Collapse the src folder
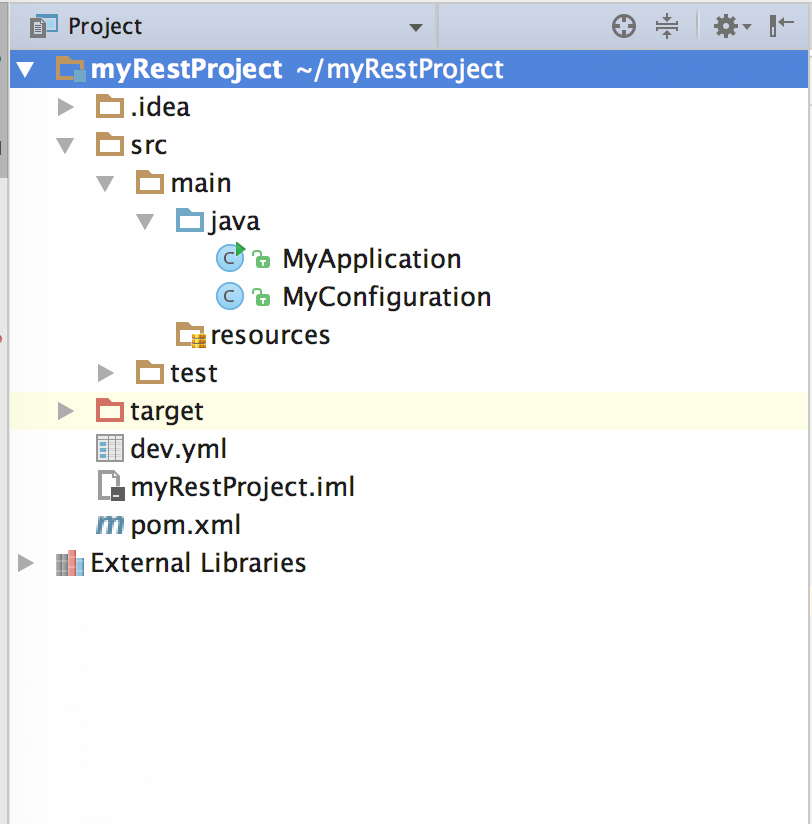This screenshot has width=812, height=824. pos(66,145)
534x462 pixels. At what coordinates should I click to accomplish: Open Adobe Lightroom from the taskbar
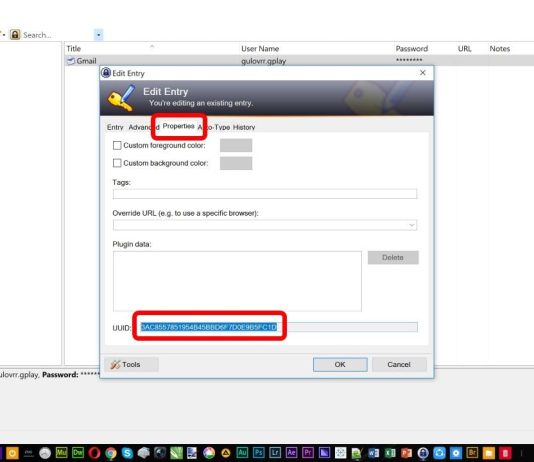coord(275,452)
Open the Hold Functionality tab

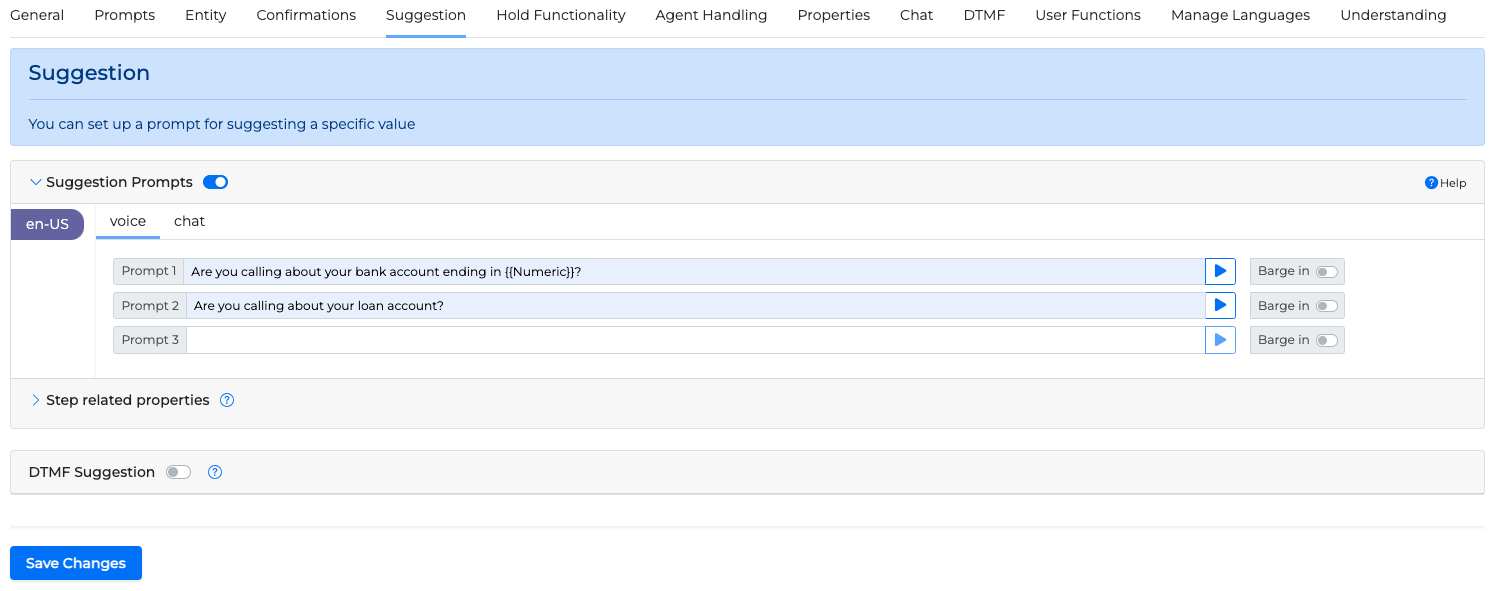click(560, 15)
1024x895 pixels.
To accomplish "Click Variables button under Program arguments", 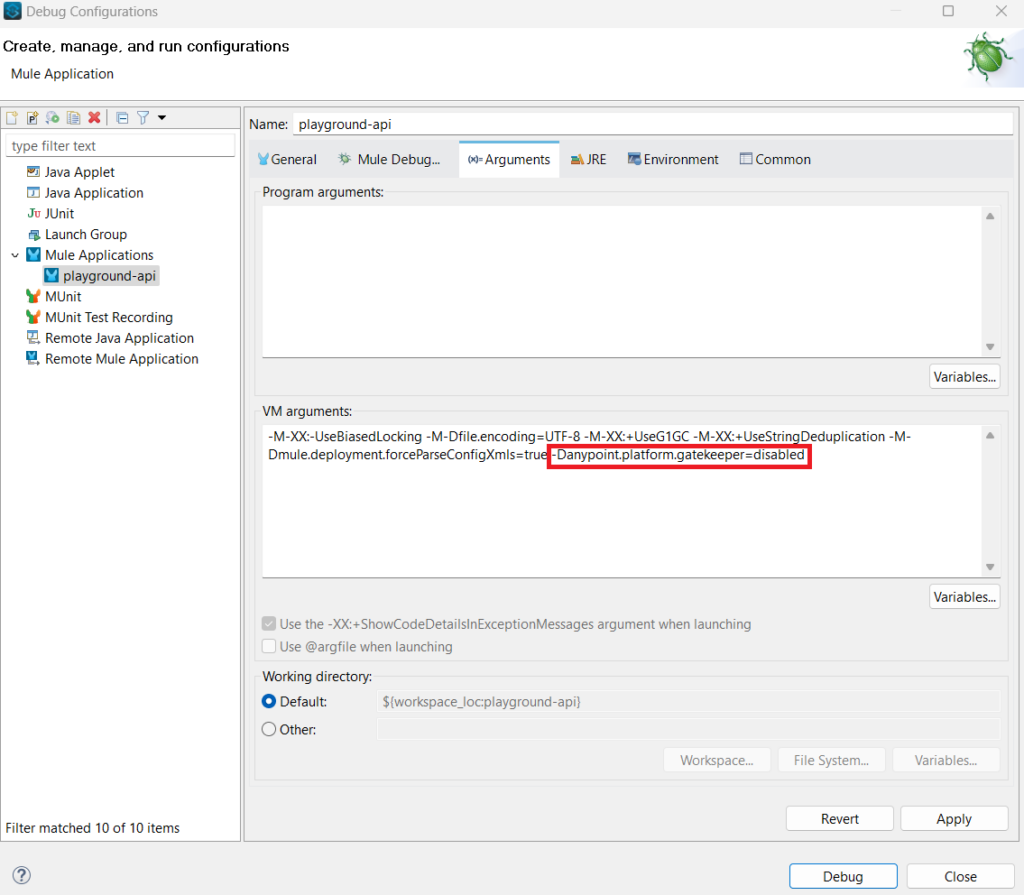I will click(964, 377).
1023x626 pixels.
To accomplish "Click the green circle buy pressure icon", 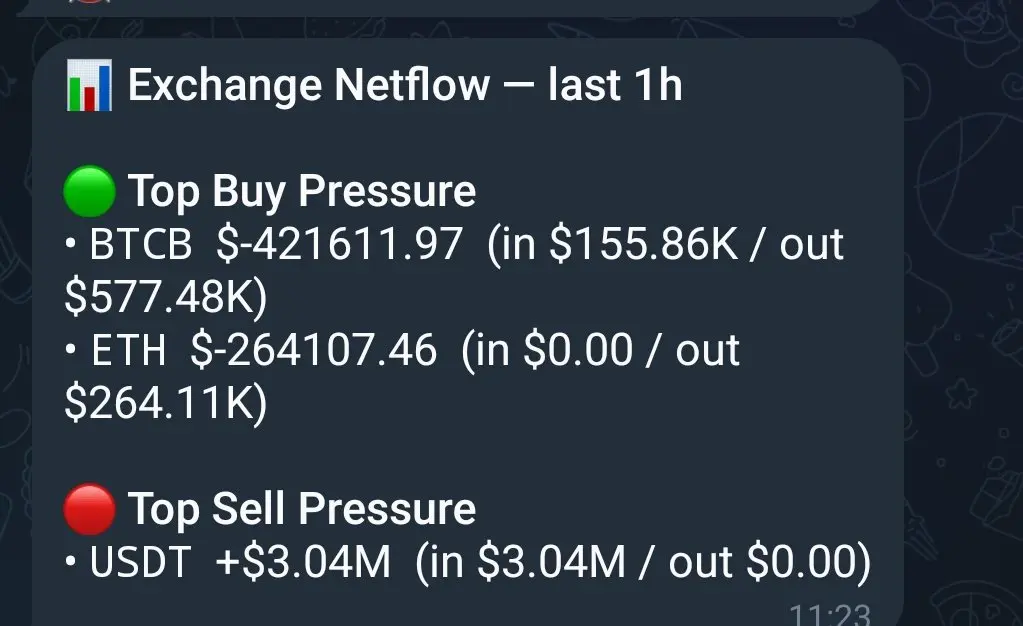I will tap(89, 191).
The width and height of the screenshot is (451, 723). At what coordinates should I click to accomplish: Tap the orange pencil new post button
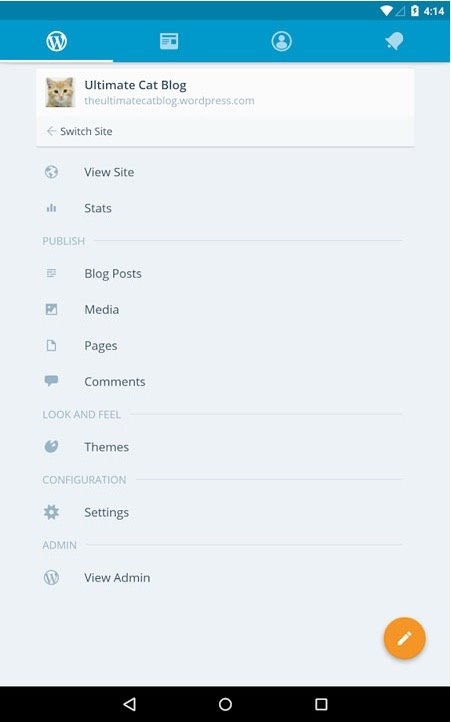click(404, 638)
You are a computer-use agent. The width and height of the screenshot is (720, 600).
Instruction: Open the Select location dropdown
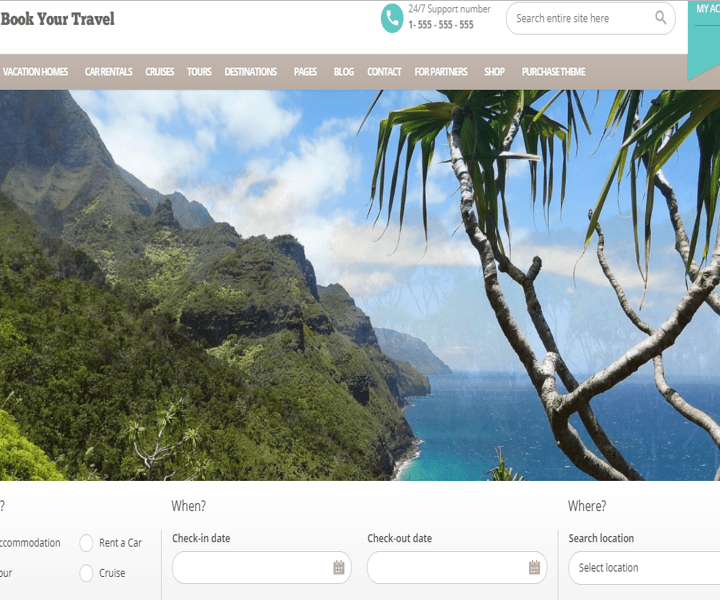click(x=644, y=568)
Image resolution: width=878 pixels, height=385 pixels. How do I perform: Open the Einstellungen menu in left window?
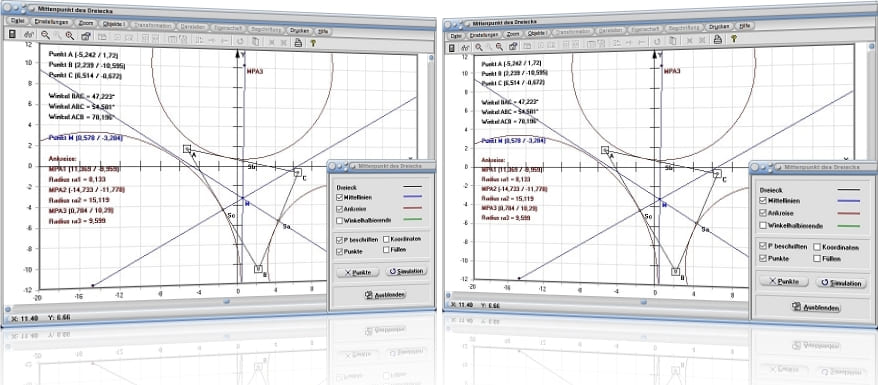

== What you need to do ==
I need the lines from the line holding "You are a computer-use" through the end of the material, inclusive, restated word for word and without pictures.

== Output for this exercise ==
You are a computer-use agent. The width and height of the screenshot is (720, 600).
Instruction: Open the Select location dropdown
click(x=644, y=568)
Image resolution: width=878 pixels, height=385 pixels. How do I perform: Open the Einstellungen menu in left window?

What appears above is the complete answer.